La conferma la dà lui stesso anche se, come sempre, evita accuratamente di fornire agli inquirenti i particolari. «Credo che di carte di identità false ce ne fossero 20 o 15. Io ne ho sempre avute a quantità»: ammette candidamente Matteo Messina Denaro ai pm di Palermo che, il 7 luglio scorso, sono volati all’Aquila per interrogarlo. È l’ultimo incontro tra il capomafia, che morirà due mesi dopo, e i magistrati che, invano, lo invitano a collaborare con la giustizia. Ma il padrino di Castelvetrano, pur accettando di rispondere, ammette solo quel che non può negare. Apre qualche spiraglio, fa qualche concessione. Ma quando si tratta di scendere nel concreto, si chiude a riccio.

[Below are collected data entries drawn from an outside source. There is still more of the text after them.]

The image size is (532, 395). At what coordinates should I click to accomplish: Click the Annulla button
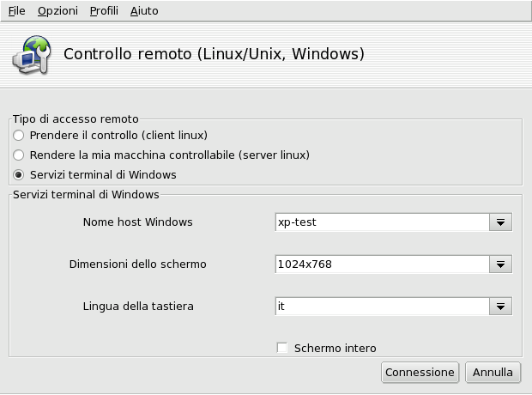(x=493, y=373)
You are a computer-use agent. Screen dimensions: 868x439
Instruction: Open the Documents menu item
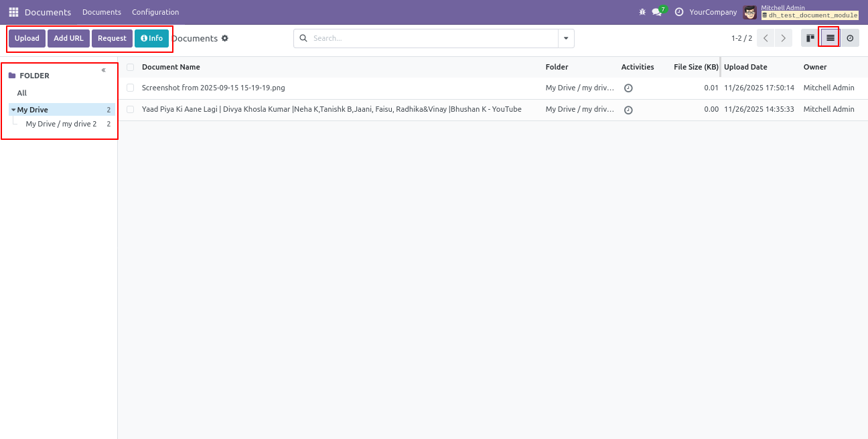coord(102,12)
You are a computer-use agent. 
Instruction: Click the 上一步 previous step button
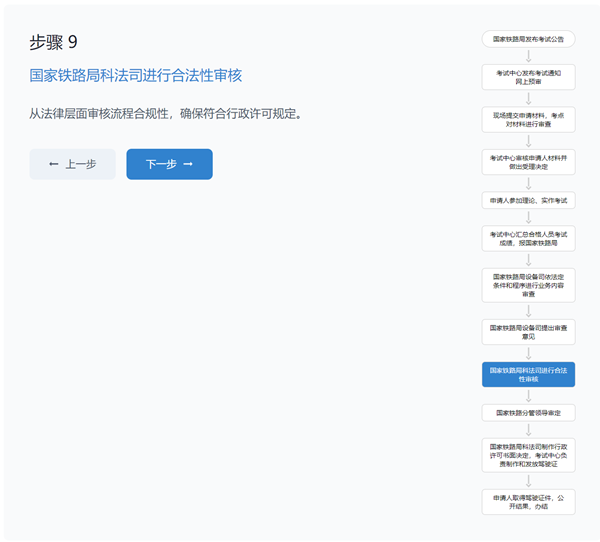point(72,164)
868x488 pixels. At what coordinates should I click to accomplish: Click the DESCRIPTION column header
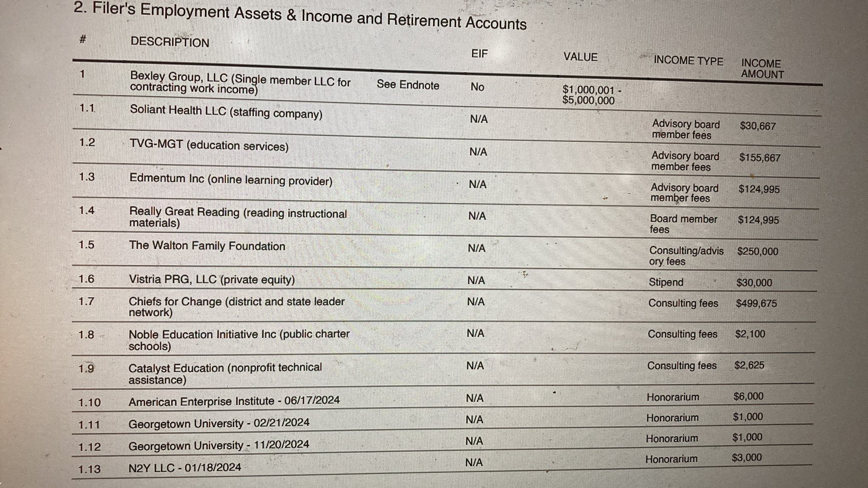coord(170,42)
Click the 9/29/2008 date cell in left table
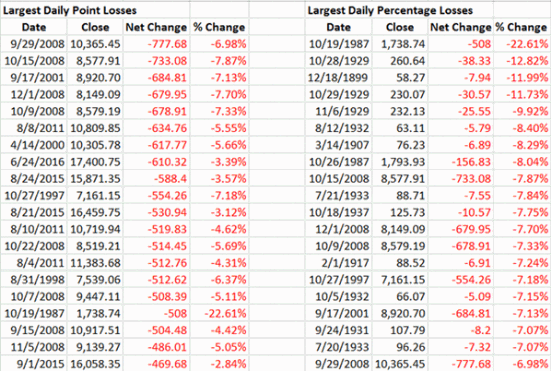The width and height of the screenshot is (551, 371). pyautogui.click(x=34, y=44)
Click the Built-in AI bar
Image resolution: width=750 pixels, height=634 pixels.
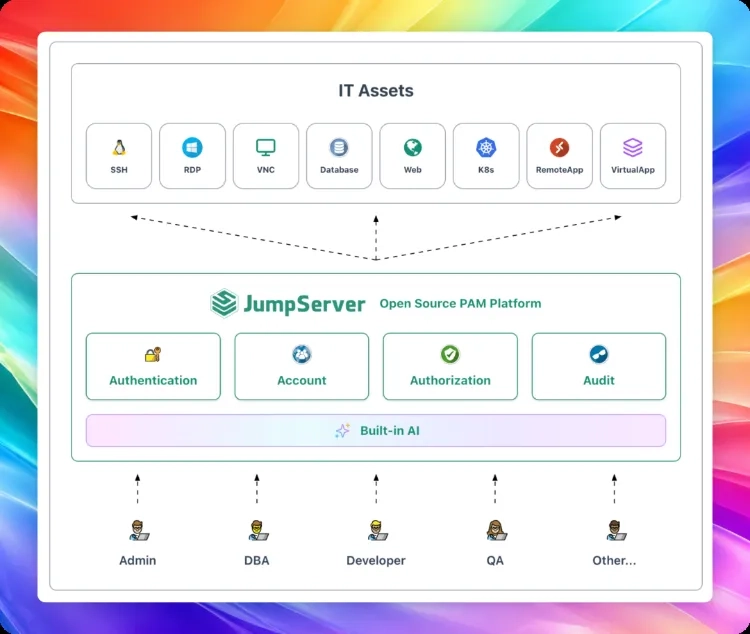click(x=376, y=431)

I pm gli chiedono chi gli abbia dato i documenti falsi trovati nel covo di Campobello di Mazara, ultimo nascondiglio prima dell’arresto. «Li avete trovati? – chiede lui – Ce ne erano tanti, pure bianchi (senza numero, ndr)». «Tutti i miei documenti vengono da Roma perchè a Roma ci sono documenti per chiunque, documenti seri, ovviamente pagando. C’è una strada in cui vanno tutti in Italia perchè sono gli stessi che li forniscono a tutti», spiega, negando di aver usato carte di identità intestate a una persona di cui i magistrati gli fanno il nome. «Io non ho mai fatto problema di soldi e cose… – dice – se lei fa un certo tipo di mestiere e rischia la galera, è normale che se mi presento io, me li dà senza soldi, ma non è giusto da parte mia; allora io faccio presentare un’altra persona e glieli ho sempre pagati e strapagati».
In un passo del lungo interrogatorio, poi, il boss esprime tutto il suo disprezzo per alcuni mafiosi.

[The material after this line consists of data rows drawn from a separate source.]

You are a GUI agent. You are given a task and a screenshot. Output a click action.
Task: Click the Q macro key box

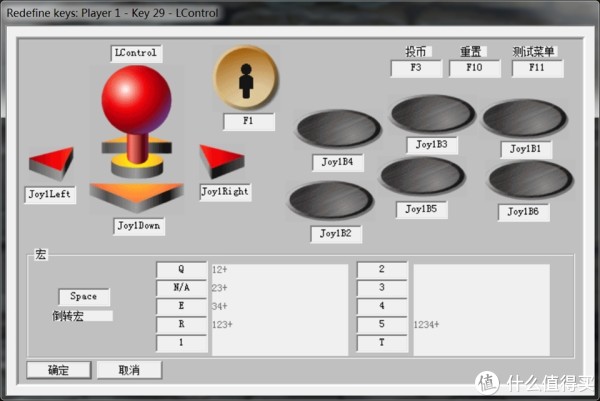click(x=181, y=270)
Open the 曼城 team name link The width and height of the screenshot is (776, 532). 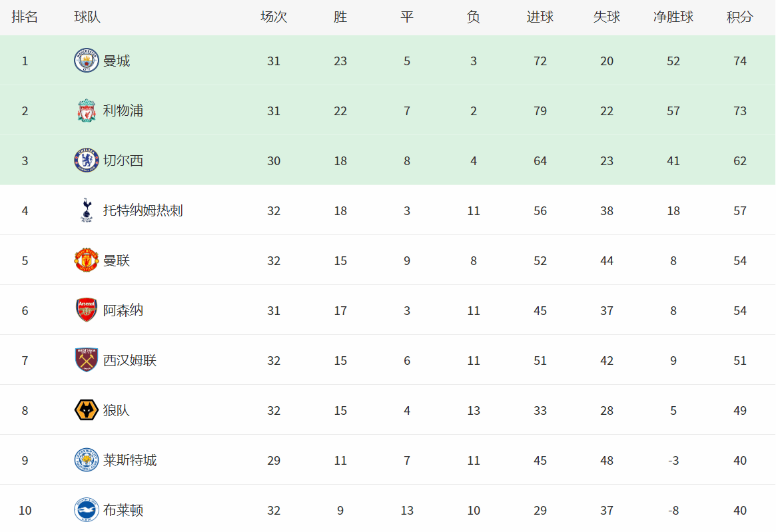click(117, 61)
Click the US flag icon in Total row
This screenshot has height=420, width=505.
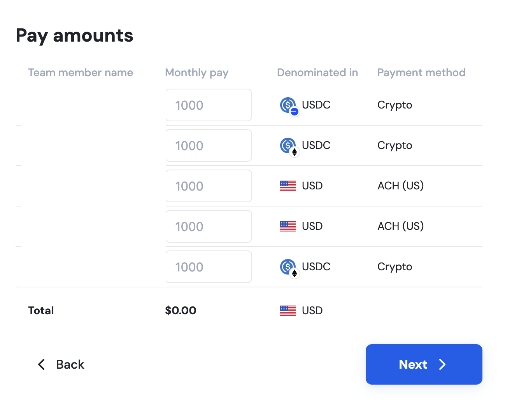[x=288, y=311]
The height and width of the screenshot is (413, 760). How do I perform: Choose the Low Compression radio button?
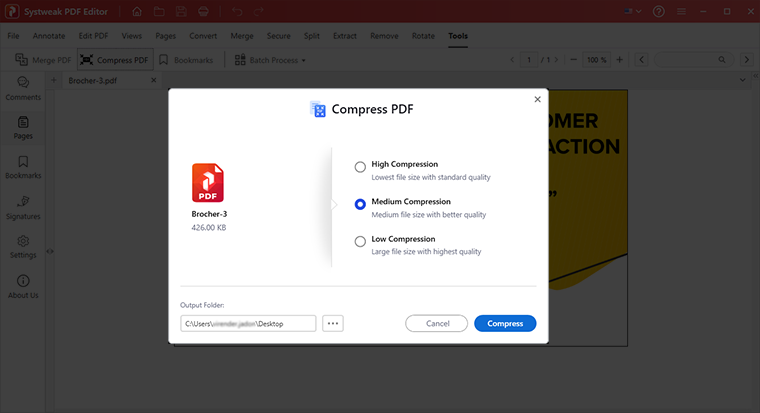click(360, 242)
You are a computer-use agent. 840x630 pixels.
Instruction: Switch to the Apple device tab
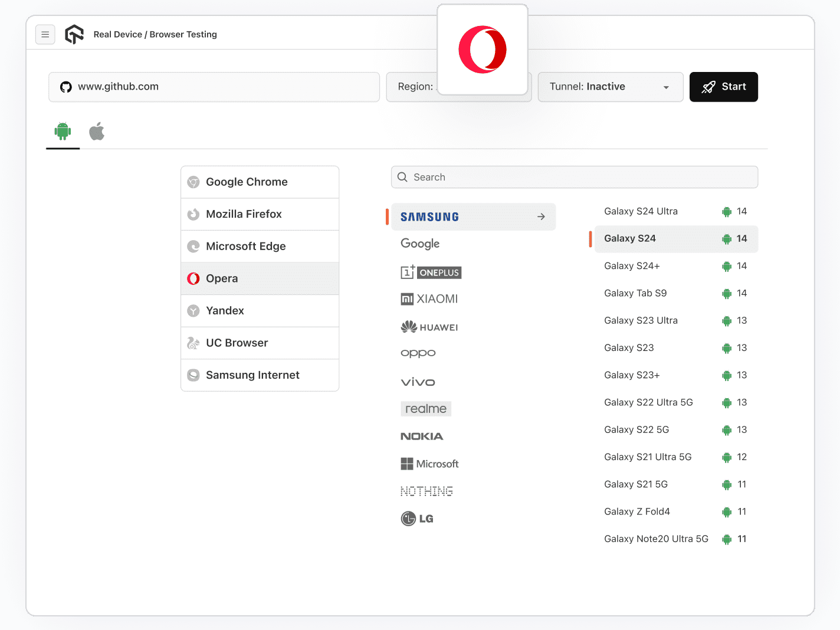click(x=97, y=131)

«Il mio mondo viene trasfigurato, non una metamorfosi normale, proprio una cosa indecente», dice alludendo alle trasformazioni che, a suo dire, ci sarebbero state in Cosa nostra. «Non potete mettere menomati mafiosi, senza voler offendere i menomati, – spiega – quando cominciate a prendere basse canaglie, gente a cui non rivolgevo nemmeno il saluto e li arrestate per mafiosità, allora in quel momento il mio mondo è finito, raso al suolo». Messina Denaro fa anche i nomi dei mafiosi che disprezza: come Gino u mitra, Gino Abbate, boss palermitano della Kalsa. «Fa più schifo – dice il capomafia – di qualcuno che lo ha generato e lo fate passare per mafioso?». «I veri mafiosi sono altri, sono in giro», conclude.

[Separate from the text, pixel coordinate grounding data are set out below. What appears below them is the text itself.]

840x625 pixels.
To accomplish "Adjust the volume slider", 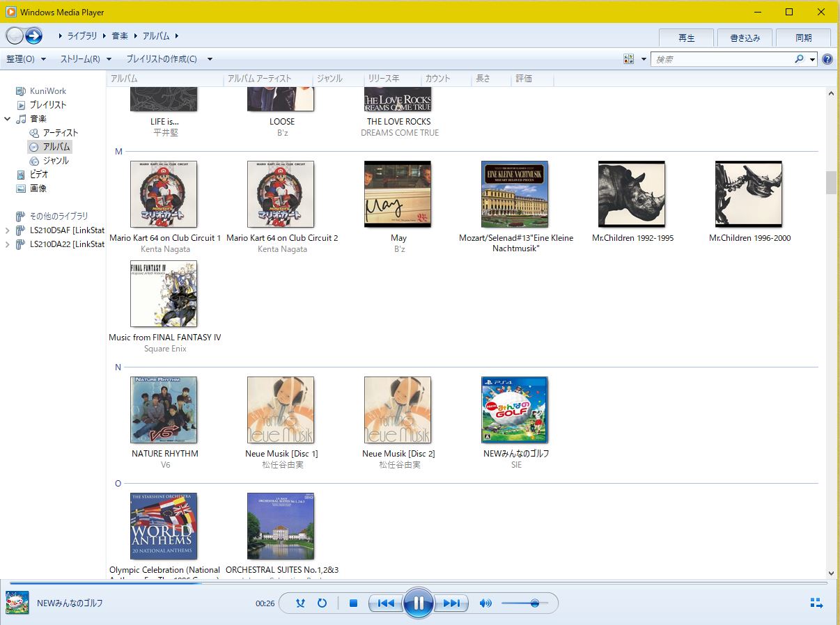I will [534, 603].
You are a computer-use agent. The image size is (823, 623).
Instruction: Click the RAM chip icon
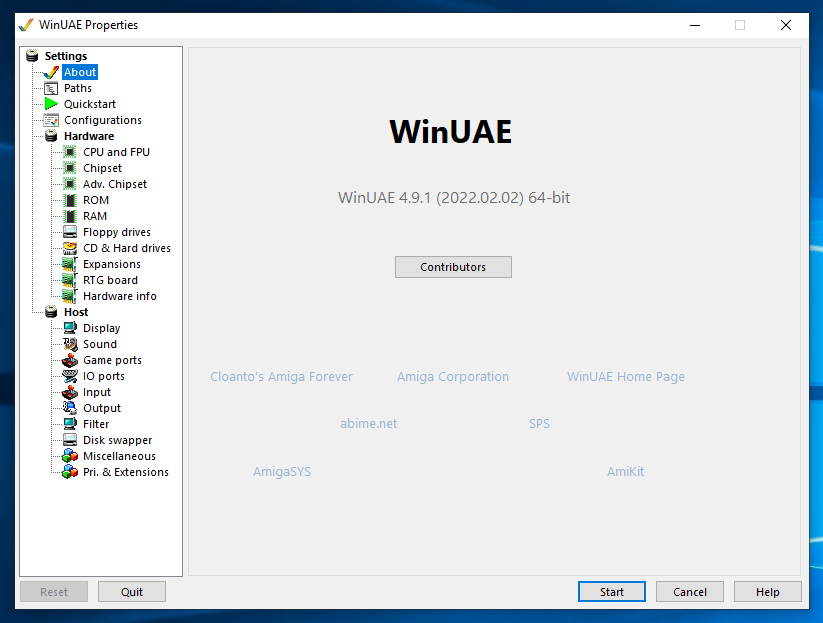click(70, 216)
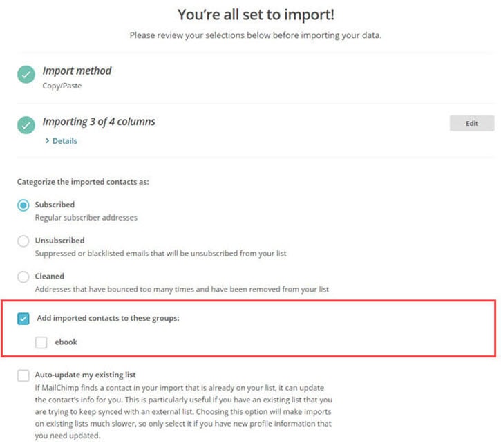501x448 pixels.
Task: Expand the Details chevron arrow
Action: (x=47, y=141)
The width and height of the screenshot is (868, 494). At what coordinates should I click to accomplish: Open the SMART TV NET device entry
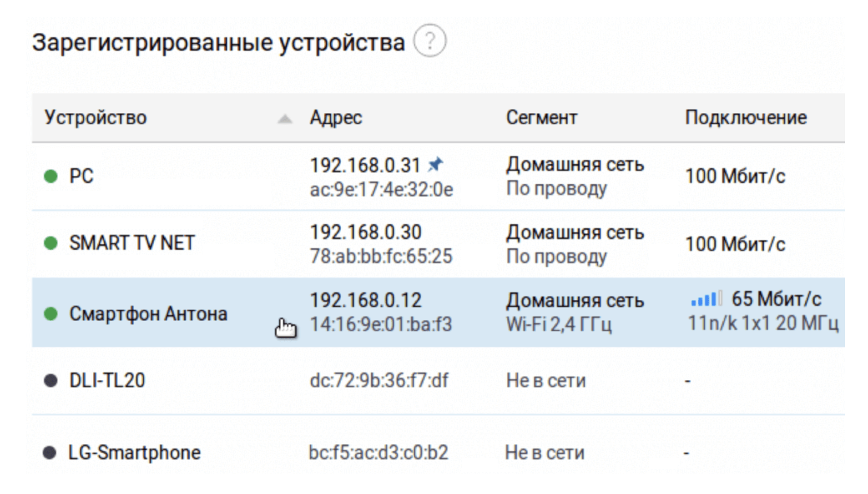pyautogui.click(x=132, y=243)
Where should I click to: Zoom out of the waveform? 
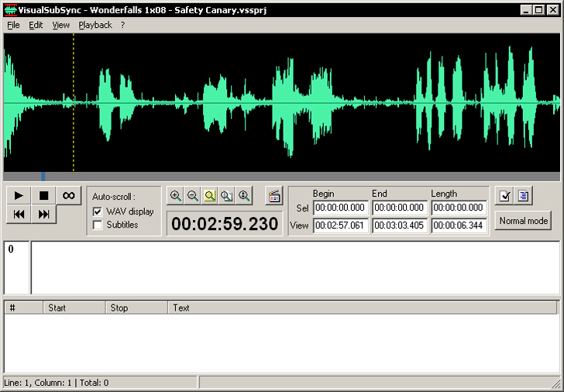pyautogui.click(x=193, y=196)
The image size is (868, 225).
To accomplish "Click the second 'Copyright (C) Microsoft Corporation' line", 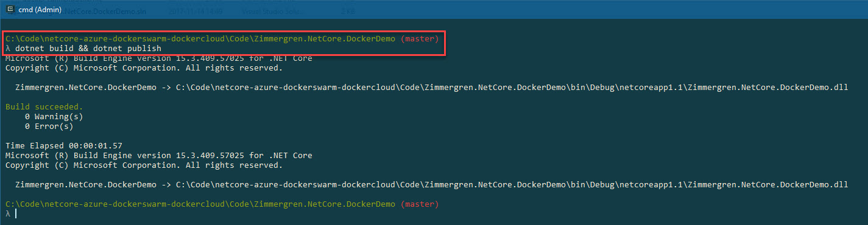I will tap(144, 165).
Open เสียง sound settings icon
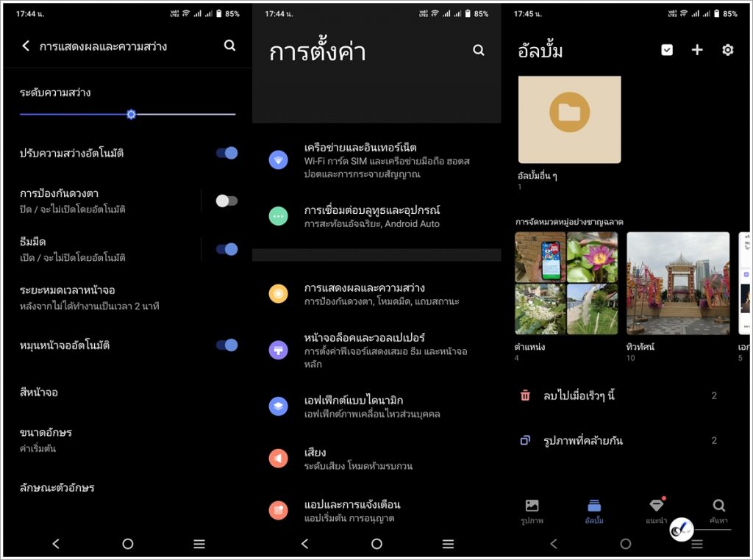This screenshot has width=753, height=560. point(278,459)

Ma un argomento sta a cuore più degli altri al padrino di Castelvetrano: i diari scritti per la figlia Lorenza, riconosciuta solo in punto di morte, trovati dai carabinieri del Ros nell’ultimo covo. «Erano per mia figlia – spiega – per cercare di farle capire chi ero io, quello che ho vissuto». Messina Denaro è infastidito per la pubblicazione della notizia del loro ritrovamento. «Cosa si è concluso nel dare in pasto alla stampa discorsi privati?», chiede. I pm gli spiegano che dei documento scoperti si è fatto solo un uso processuale. Del rapporto con Lorenza, travagliato e difficile, vero cruccio di una vita, il boss dice: «stiamo cercando di chiarirlo. Ora si metterà il mio nome». E conclude con una domanda: «un giorno le spetterà avere questi diari?». «Nella misura in cui non serviranno più per i processi, certo», risponde il pm.